Begitu pula dengan transportasi udara, yang mungkin akan terdampak oleh perubahan cuaca mendadak di beberapa titik. Operator transportasi disarankan untuk berkoordinasi intensif dengan pihak BMKG guna menghindari risiko penundaan atau gangguan teknis karena kondisi cuaca.
Arah Angin dan Kelembapan Jadi Kunci
Fenomena cuaca yang terjadi saat ini tidak terlepas dari arah dan kekuatan angin yang berperan besar dalam distribusi uap air dan pembentukan awan hujan. Ketika Monsun Australia dalam kondisi lemah, maka aliran udara kering dari benua Australia ke wilayah selatan Indonesia berkurang drastis.
Sebaliknya, kondisi ini memberi ruang bagi udara lembap dari Samudra Hindia dan Pasifik untuk masuk ke wilayah Indonesia. Inilah yang kemudian membuat wilayah selatan, termasuk Jawa dan Nusa Tenggara, mengalami peningkatan potensi hujan meskipun berada di masa kemarau.
Fenomena ini sering disebut sebagai "kemarau basah", yaitu kondisi di mana musim kemarau justru masih diwarnai hujan intensitas sedang hingga lebat.
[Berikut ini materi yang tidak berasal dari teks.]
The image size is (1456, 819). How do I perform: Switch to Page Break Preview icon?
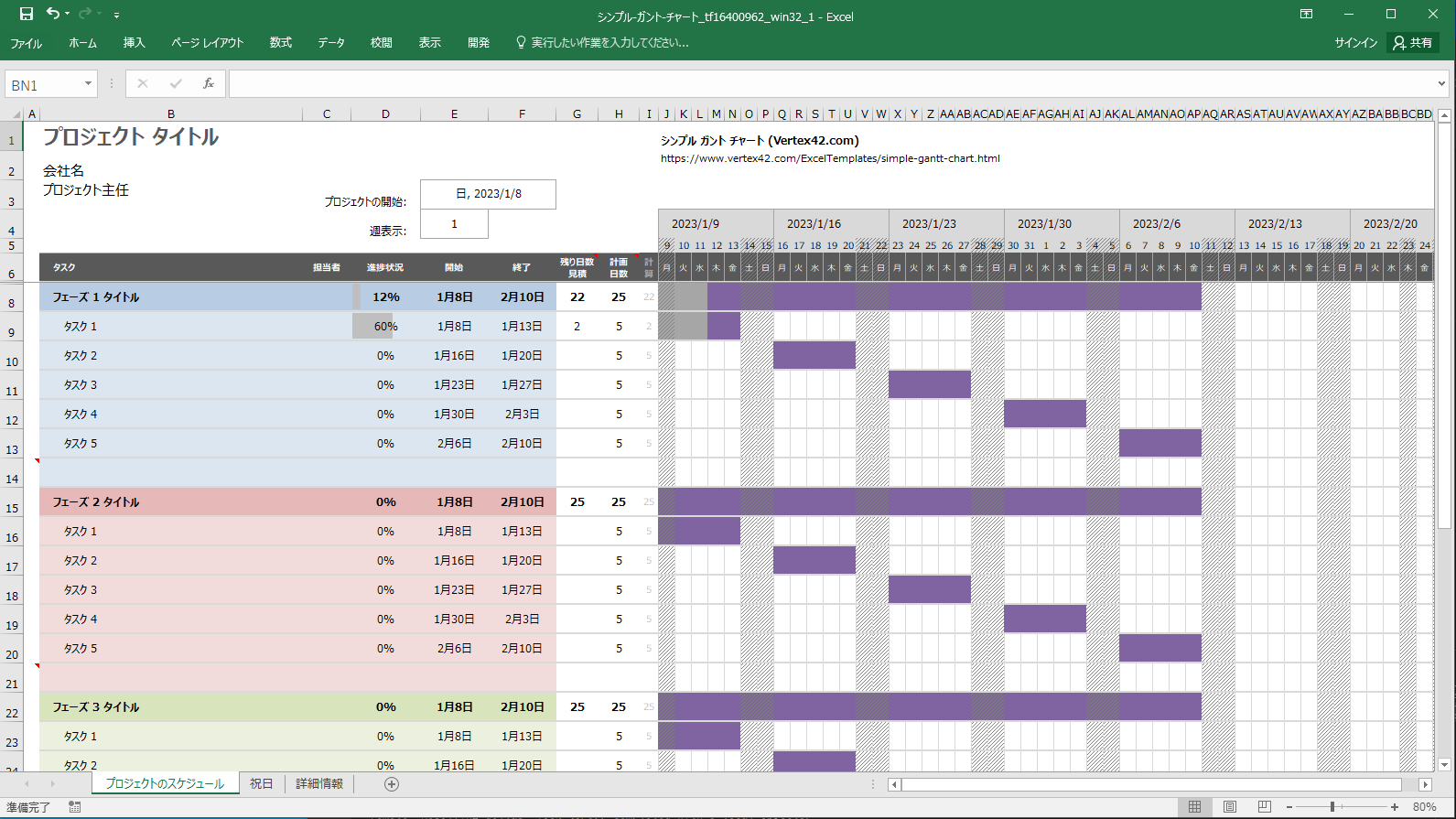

Masyarakat diharapkan tidak terlena dengan istilah kemarau karena perubahan iklim dan dinamika atmosfer bisa membuat musim berjalan tidak sesuai pola yang lazim.
Melihat tren cuaca yang dipaparkan BMKG, kewaspadaan dan kesiapan masyarakat maupun pemerintah daerah menjadi sangat penting. Perubahan cuaca yang cepat dan sulit diprediksi menuntut semua pihak untuk terus mengikuti perkembangan informasi dari BMKG agar dapat merespons situasi secara tepat dan sigap.
Dengan potensi hujan lebat yang masih mungkin terjadi di lima wilayah utama serta pengaruh gelombang tropis yang aktif, pekan ini patut menjadi perhatian semua pihak. Jangan remehkan tanda-tanda cuaca karena kesiapsiagaan bisa menyelamatkan banyak nyawa dan mengurangi kerugian.